#### Work order
The material must be repeated exactly, with every line intact.
━━━━━━━━━━━━━━━━━━━━━━━━━━━━━━
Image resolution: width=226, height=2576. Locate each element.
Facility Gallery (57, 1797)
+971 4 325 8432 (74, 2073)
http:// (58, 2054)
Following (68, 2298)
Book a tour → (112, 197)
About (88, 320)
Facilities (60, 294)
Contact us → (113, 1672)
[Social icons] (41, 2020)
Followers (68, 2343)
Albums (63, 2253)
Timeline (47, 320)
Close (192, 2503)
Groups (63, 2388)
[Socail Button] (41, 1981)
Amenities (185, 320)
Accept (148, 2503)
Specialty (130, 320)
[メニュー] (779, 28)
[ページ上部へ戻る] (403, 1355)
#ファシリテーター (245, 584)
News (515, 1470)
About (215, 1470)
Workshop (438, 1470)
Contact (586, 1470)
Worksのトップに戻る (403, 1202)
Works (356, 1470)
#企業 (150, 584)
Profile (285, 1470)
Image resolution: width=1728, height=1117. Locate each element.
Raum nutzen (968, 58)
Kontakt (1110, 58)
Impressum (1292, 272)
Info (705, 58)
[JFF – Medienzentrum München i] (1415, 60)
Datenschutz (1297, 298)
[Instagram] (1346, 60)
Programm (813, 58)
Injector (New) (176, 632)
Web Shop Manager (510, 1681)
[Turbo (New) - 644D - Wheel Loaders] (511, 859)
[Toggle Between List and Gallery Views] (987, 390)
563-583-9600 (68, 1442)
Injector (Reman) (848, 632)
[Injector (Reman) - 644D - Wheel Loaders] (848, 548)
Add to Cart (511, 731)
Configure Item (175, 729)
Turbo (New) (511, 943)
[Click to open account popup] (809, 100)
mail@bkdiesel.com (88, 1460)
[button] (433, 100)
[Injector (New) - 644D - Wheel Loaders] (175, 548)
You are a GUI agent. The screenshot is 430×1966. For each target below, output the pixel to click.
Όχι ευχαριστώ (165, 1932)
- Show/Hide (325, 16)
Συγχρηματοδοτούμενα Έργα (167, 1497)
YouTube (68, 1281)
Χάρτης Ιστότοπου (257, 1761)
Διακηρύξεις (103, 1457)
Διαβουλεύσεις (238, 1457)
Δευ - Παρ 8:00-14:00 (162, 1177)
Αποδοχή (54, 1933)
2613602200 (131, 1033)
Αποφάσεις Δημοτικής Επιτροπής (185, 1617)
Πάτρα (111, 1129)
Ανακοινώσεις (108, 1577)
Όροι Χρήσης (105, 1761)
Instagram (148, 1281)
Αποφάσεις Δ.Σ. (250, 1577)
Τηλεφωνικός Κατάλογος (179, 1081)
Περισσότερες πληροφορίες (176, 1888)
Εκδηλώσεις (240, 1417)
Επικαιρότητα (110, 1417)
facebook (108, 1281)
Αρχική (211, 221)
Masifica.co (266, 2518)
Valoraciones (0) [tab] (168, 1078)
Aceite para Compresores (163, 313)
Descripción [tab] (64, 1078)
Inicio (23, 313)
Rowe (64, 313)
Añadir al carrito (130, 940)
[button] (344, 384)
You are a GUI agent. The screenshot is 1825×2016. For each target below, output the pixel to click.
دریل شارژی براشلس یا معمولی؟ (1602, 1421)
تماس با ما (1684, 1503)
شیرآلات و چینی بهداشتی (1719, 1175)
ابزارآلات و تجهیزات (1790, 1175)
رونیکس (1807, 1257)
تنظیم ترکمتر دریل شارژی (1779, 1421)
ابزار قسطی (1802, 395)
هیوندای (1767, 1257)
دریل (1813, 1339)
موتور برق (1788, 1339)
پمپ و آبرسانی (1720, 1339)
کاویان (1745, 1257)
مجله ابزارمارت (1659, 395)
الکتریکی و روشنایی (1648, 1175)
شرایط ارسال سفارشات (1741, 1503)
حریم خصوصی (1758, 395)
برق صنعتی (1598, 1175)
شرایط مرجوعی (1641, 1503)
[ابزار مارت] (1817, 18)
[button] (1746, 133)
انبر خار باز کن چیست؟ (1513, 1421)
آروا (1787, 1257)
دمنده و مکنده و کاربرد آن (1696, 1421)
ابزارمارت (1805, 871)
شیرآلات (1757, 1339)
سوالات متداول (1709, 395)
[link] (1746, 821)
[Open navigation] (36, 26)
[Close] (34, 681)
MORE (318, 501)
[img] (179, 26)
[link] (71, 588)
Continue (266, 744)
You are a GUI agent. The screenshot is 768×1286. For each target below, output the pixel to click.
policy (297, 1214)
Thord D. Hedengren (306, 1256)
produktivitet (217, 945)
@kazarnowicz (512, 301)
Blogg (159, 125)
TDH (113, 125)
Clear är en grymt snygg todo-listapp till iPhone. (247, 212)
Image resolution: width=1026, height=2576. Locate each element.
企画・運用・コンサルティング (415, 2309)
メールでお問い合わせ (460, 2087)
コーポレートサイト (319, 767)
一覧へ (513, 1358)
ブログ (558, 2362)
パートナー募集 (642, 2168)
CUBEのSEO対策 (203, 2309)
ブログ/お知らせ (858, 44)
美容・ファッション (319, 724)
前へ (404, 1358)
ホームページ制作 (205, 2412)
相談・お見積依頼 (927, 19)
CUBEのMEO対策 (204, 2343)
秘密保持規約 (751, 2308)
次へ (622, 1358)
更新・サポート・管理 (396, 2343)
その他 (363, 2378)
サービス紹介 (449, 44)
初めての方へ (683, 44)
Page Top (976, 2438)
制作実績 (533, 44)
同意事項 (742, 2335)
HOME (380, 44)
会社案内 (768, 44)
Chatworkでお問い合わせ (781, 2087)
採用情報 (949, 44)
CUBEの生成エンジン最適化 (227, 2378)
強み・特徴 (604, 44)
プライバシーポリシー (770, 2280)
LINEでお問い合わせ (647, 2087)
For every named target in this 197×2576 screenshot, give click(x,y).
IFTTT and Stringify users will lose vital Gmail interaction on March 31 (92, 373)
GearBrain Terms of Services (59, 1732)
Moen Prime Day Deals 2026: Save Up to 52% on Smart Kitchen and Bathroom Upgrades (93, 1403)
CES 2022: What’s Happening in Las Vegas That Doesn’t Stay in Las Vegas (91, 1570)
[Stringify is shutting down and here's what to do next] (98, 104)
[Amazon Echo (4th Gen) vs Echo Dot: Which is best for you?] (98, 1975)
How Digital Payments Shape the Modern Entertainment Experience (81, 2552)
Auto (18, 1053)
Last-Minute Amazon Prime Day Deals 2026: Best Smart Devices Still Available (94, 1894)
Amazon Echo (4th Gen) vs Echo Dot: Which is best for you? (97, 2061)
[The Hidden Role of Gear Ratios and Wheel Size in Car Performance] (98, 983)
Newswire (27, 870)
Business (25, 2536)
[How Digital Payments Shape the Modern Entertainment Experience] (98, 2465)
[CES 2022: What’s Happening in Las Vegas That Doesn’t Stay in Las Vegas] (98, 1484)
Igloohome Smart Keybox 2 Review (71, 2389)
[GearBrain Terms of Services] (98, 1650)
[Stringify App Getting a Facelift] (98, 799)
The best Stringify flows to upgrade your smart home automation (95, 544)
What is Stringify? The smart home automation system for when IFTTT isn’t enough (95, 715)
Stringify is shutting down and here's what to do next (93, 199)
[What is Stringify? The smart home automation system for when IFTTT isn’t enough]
━━━━━━━━━━━━━━━━━━━━━━━━━━━━━━
#### Solution to this exercise
Image resolution: width=226, height=2576. Locate each element.
Facility Gallery (57, 1797)
+971 4 325 8432 (74, 2073)
http:// (58, 2054)
Following (68, 2298)
Book a tour → (112, 197)
About (88, 320)
Facilities (60, 294)
Contact us → (113, 1672)
[Social icons] (41, 2020)
Followers (68, 2343)
Albums (63, 2253)
Timeline (47, 320)
Close (192, 2503)
Groups (63, 2388)
[Socail Button] (41, 1981)
Amenities (185, 320)
Accept (148, 2503)
Specialty (130, 320)
[メニュー] (779, 28)
[ページ上部へ戻る] (403, 1355)
#ファシリテーター (245, 584)
News (515, 1470)
About (215, 1470)
Workshop (438, 1470)
Contact (586, 1470)
Worksのトップに戻る (403, 1202)
Works (356, 1470)
#企業 (150, 584)
Profile (285, 1470)
Image resolution: width=1728, height=1117. Locate each element.
Raum nutzen (968, 58)
Kontakt (1110, 58)
Impressum (1292, 272)
Info (705, 58)
[JFF – Medienzentrum München i] (1415, 60)
Datenschutz (1297, 298)
[Instagram] (1346, 60)
Programm (813, 58)
Injector (New) (176, 632)
Web Shop Manager (510, 1681)
[Turbo (New) - 644D - Wheel Loaders] (511, 859)
[Toggle Between List and Gallery Views] (987, 390)
563-583-9600 (68, 1442)
Injector (Reman) (848, 632)
[Injector (Reman) - 644D - Wheel Loaders] (848, 548)
Add to Cart (511, 731)
Configure Item (175, 729)
Turbo (New) (511, 943)
[Click to open account popup] (809, 100)
mail@bkdiesel.com (88, 1460)
[button] (433, 100)
[Injector (New) - 644D - Wheel Loaders] (175, 548)
You are a GUI agent. The screenshot is 430×1966. For each target below, output the pixel to click.
Όχι ευχαριστώ (165, 1932)
- Show/Hide (325, 16)
Συγχρηματοδοτούμενα Έργα (167, 1497)
YouTube (68, 1281)
Χάρτης Ιστότοπου (257, 1761)
Διακηρύξεις (103, 1457)
Διαβουλεύσεις (238, 1457)
Δευ - Παρ 8:00-14:00 (162, 1177)
Αποδοχή (54, 1933)
2613602200 (131, 1033)
Αποφάσεις Δημοτικής Επιτροπής (185, 1617)
Πάτρα (111, 1129)
Ανακοινώσεις (108, 1577)
Όροι Χρήσης (105, 1761)
Instagram (148, 1281)
Αποφάσεις Δ.Σ. (250, 1577)
Τηλεφωνικός Κατάλογος (179, 1081)
Περισσότερες πληροφορίες (176, 1888)
Εκδηλώσεις (240, 1417)
Επικαιρότητα (110, 1417)
facebook (108, 1281)
Αρχική (211, 221)
Masifica.co (266, 2518)
Valoraciones (0) [tab] (168, 1078)
Aceite para Compresores (163, 313)
Descripción [tab] (64, 1078)
Inicio (23, 313)
Rowe (64, 313)
Añadir al carrito (130, 940)
[button] (344, 384)
You are a GUI agent. The screenshot is 1825×2016. For each target below, output the pixel to click.
دریل شارژی براشلس یا معمولی؟ (1602, 1421)
تماس با ما (1684, 1503)
شیرآلات و چینی بهداشتی (1719, 1175)
ابزارآلات و تجهیزات (1790, 1175)
رونیکس (1807, 1257)
تنظیم ترکمتر دریل شارژی (1779, 1421)
ابزار قسطی (1802, 395)
هیوندای (1767, 1257)
دریل (1813, 1339)
موتور برق (1788, 1339)
پمپ و آبرسانی (1720, 1339)
کاویان (1745, 1257)
مجله ابزارمارت (1659, 395)
الکتریکی و روشنایی (1648, 1175)
شرایط ارسال سفارشات (1741, 1503)
حریم خصوصی (1758, 395)
برق صنعتی (1598, 1175)
شرایط مرجوعی (1641, 1503)
[ابزار مارت] (1817, 18)
[button] (1746, 133)
انبر خار باز کن چیست؟ (1513, 1421)
آروا (1787, 1257)
دمنده و مکنده و کاربرد آن (1696, 1421)
ابزارمارت (1805, 871)
شیرآلات (1757, 1339)
سوالات متداول (1709, 395)
[link] (1746, 821)
[Open navigation] (36, 26)
[Close] (34, 681)
MORE (318, 501)
[img] (179, 26)
[link] (71, 588)
Continue (266, 744)
You are a GUI agent. The screenshot is 768×1286. For each target below, output the pixel to click.
policy (297, 1214)
Thord D. Hedengren (306, 1256)
produktivitet (217, 945)
@kazarnowicz (512, 301)
Blogg (159, 125)
TDH (113, 125)
Clear är en grymt snygg todo-listapp till iPhone. (247, 212)
Image resolution: width=1026, height=2576. Locate each element.
企画・運用・コンサルティング (415, 2309)
メールでお問い合わせ (460, 2087)
コーポレートサイト (319, 767)
一覧へ (513, 1358)
ブログ (558, 2362)
パートナー募集 (642, 2168)
CUBEのSEO対策 (203, 2309)
ブログ/お知らせ (858, 44)
美容・ファッション (319, 724)
前へ (404, 1358)
ホームページ制作 (205, 2412)
相談・お見積依頼 (927, 19)
CUBEのMEO対策 (204, 2343)
秘密保持規約 (751, 2308)
次へ (622, 1358)
更新・サポート・管理 (396, 2343)
その他 (363, 2378)
サービス紹介 (449, 44)
初めての方へ (683, 44)
Page Top (976, 2438)
制作実績 (533, 44)
同意事項 (742, 2335)
HOME (380, 44)
会社案内 (768, 44)
Chatworkでお問い合わせ (781, 2087)
採用情報 (949, 44)
CUBEの生成エンジン最適化 (227, 2378)
強み・特徴 (604, 44)
プライバシーポリシー (770, 2280)
LINEでお問い合わせ (647, 2087)
For every named target in this 197×2576 screenshot, give click(x,y).
IFTTT and Stringify users will lose vital Gmail interaction on March 31 (92, 373)
GearBrain Terms of Services (59, 1732)
Moen Prime Day Deals 2026: Save Up to 52% on Smart Kitchen and Bathroom Upgrades (93, 1403)
CES 2022: What’s Happening in Las Vegas That Doesn’t Stay in Las Vegas (91, 1570)
[Stringify is shutting down and here's what to do next] (98, 104)
[Amazon Echo (4th Gen) vs Echo Dot: Which is best for you?] (98, 1975)
How Digital Payments Shape the Modern Entertainment Experience (81, 2552)
Auto (18, 1053)
Last-Minute Amazon Prime Day Deals 2026: Best Smart Devices Still Available (94, 1894)
Amazon Echo (4th Gen) vs Echo Dot: Which is best for you? (97, 2061)
[The Hidden Role of Gear Ratios and Wheel Size in Car Performance] (98, 983)
Newswire (27, 870)
Business (25, 2536)
[How Digital Payments Shape the Modern Entertainment Experience] (98, 2465)
[CES 2022: What’s Happening in Las Vegas That Doesn’t Stay in Las Vegas] (98, 1484)
Igloohome Smart Keybox 2 Review (71, 2389)
[GearBrain Terms of Services] (98, 1650)
[Stringify App Getting a Facelift] (98, 799)
The best Stringify flows to upgrade your smart home automation (95, 544)
What is Stringify? The smart home automation system for when IFTTT isn’t enough (95, 715)
Stringify is shutting down and here's what to do next (93, 199)
[What is Stringify? The smart home automation system for when IFTTT isn’t enough]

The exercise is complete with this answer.